Top 5 Least Favourite Spotify Adverts
Sam Phillips, September 1st, 2009 10:50 pm
Even with the iPhone app, I’m not sold on Spotify Premium. £10 is too much. £5, I’d consider it, but £10 is too much when the music is never really mine. Fair play to the guys, though, the streaming quality is spot on, the cross-platform is impressive and the interface is so good that I often listen to music I have on iTunes, on my hard drive, on Spotify instead.
But £10 is too much, so for now I’m going to be listening to the following terrible adverts:
The Right Livelihood Award
I’ve never heard of this award, and I’m sure it’s all for a very good cause. But the advert is some shonky stuff. It starts with a vocal stumble when trying to say ‘Right Livelihood Award’ (never a good start to fluff the brand!), and then goes to tell me absolutely nothing about what the award is or does. But apparently there’s one thing I should remember – that we can all do something if we try hard enough, that wishing and dreaming make crazy things happen, and that you should never eat yellow snow. Or something like that – the point is, this ‘one’ thing I should remember is divided into three meaningless clichés, and there’s no chance I’m remembering them.
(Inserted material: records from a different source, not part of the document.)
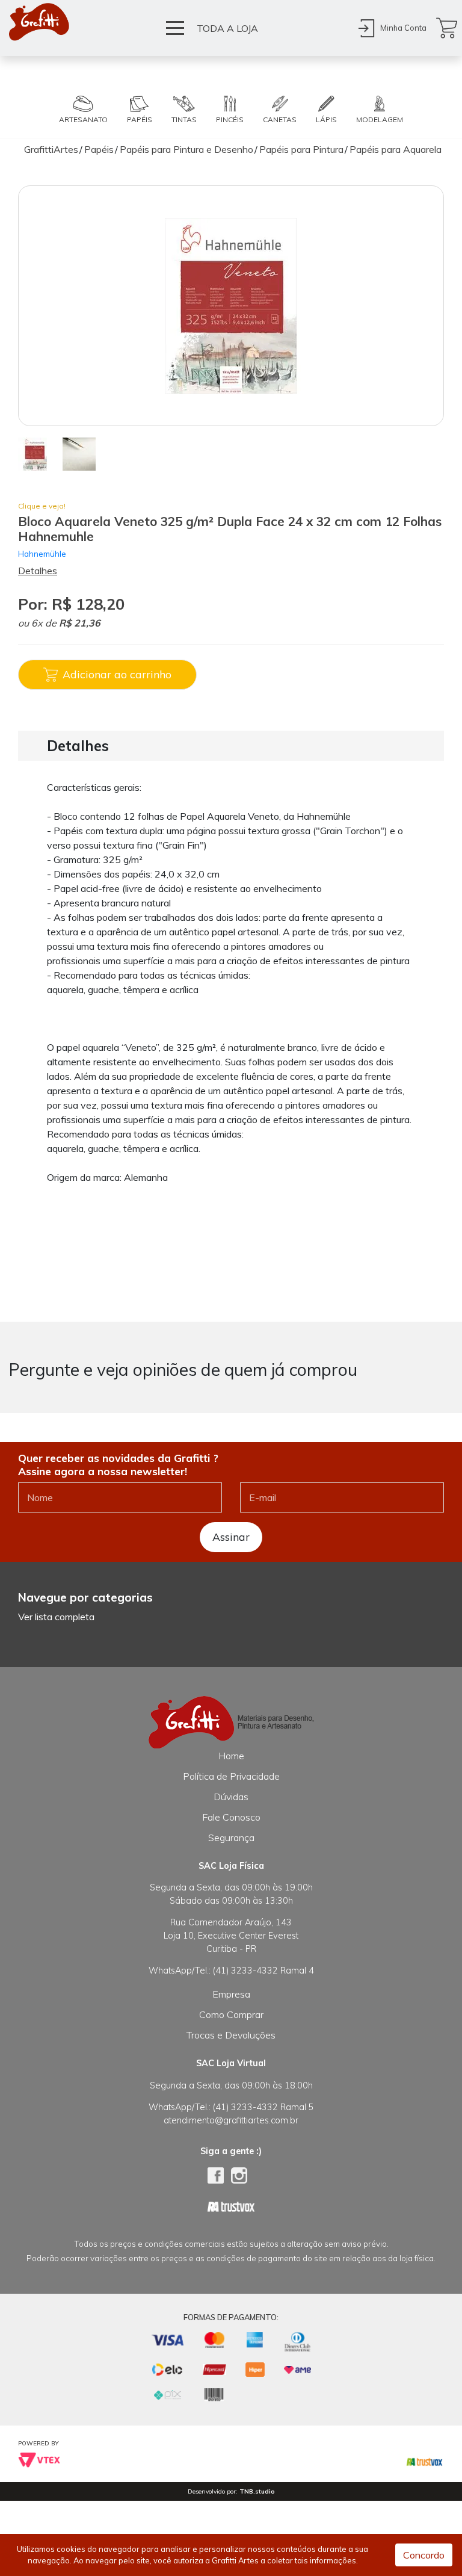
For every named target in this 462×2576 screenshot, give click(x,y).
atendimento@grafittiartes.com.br (231, 2120)
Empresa (231, 1994)
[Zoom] (34, 453)
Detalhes (37, 571)
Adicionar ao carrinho (117, 674)
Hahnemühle (42, 553)
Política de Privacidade (231, 1776)
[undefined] (231, 306)
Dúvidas (231, 1797)
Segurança (231, 1837)
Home (231, 1756)
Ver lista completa (56, 1617)
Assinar (231, 1536)
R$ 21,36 (79, 623)
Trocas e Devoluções (231, 2035)
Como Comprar (231, 2014)
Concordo (424, 2555)
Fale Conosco (231, 1817)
The whole thing sounds like it was recorded outside on a busy street. And still I’m none the wiser about what this doubtless very worthy award is for!
ShareMyPlaylist.com/ShareMyPlaylists.com
Nice idea; social playlists for spotify. Presumably a feature that spotify will make themselves eventually, but anyway, what I love about this advert is the girl talking gets the domain name wrong. It’s www.sharemyplaylists.com (playlists plural), but she twice calls it www.sharemyplaylist.com (playlist singular). The latter domain is a most certainly not a production ready website – in that it’s a file index with a couple of favicons and a robots.txt file. Fail!
Crucial Memory
Your computer has slowed down – do you need more memory, or just to be patronised by the ‘computer doctor’? Apparently, with crucial, both are possible. Joy.
This one seems to have buggered off for now, but it sure was odious when it was about – and for one 48 hour heavy work weekend it seemed to be the only advert available.
MTV safe sex ultra-liberal moralising
‘Everybody loves music… especially in the bedroom’. What?! I prefer music in my study. Or at my piano. Quite the impressive segue though. This MTV ad, featuring some beautiful Irish bird, suggests that I should refrain from unsafe sex and enjoy ’sexy playlists’ in the bedroom instead. Not entirely sure that this is the best way to reach ‘young people’.
That said, I still chuckle to myself when this ad comes on; just once I wish she’d say ‘Everybody loves sex… especially in the music room‘. Then I’d definitely never pay for the premium subscription.
Rhino Vinyl
‘Spotify is ace; streaming, high quality, distributed. At Rhino, we love it almost as much as vinyl records’. Say again?You like mp3s, but really you like vinyl and think mp3 is shit? Again, quite the segue and as the advert rolls on, it does seem to make sense. But I love the transition; it’s akin to local news shifting between a murder case and a human interest piece about puppies and their hilarious habits.
Other favourites include the advert for Scarlett Johansson’s single getting cut off half way through every single time, and Amy McDonald, who talks for what seems like hours about how, somewhere, live tracks and her whole album is available to listen. It might be on Spotify – it probably is – but she seems to neglect to mention it!
And just as I write, Adam from Spotify has used the Spotify recording microphone, bought for £7.99 at Argos, to record an ad telling me how good their ad targetting is. Touché!